What to work on: Look through the records, and wherever the string "Open" turns up, copy out that line.

Task material:
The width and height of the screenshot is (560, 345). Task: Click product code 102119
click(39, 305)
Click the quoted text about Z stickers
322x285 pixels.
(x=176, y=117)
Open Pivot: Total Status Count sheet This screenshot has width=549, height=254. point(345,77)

---

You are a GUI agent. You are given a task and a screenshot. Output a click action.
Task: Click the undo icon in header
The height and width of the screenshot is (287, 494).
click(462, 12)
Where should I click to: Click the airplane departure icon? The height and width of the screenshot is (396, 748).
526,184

...

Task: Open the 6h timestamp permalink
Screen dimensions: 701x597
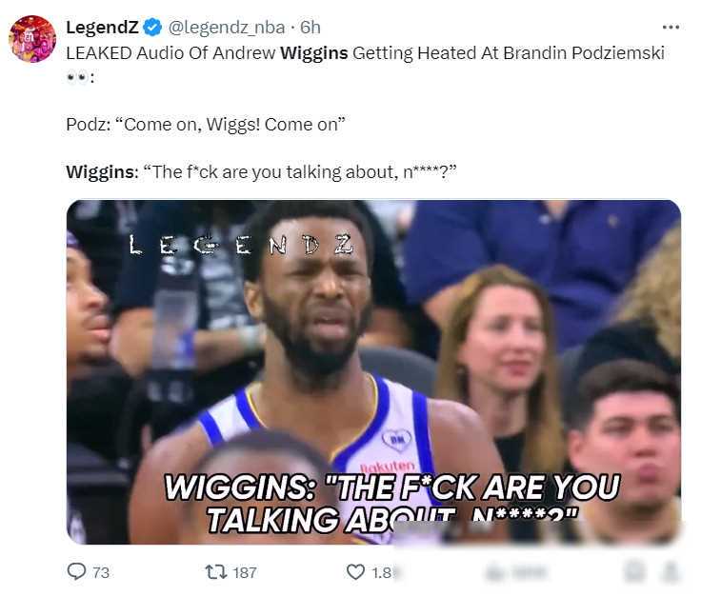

Solution for this exercise:
Open Pivot: Total Status Count sheet This screenshot has width=549, height=254. point(345,77)
Task: Open the 6h timestamp permalink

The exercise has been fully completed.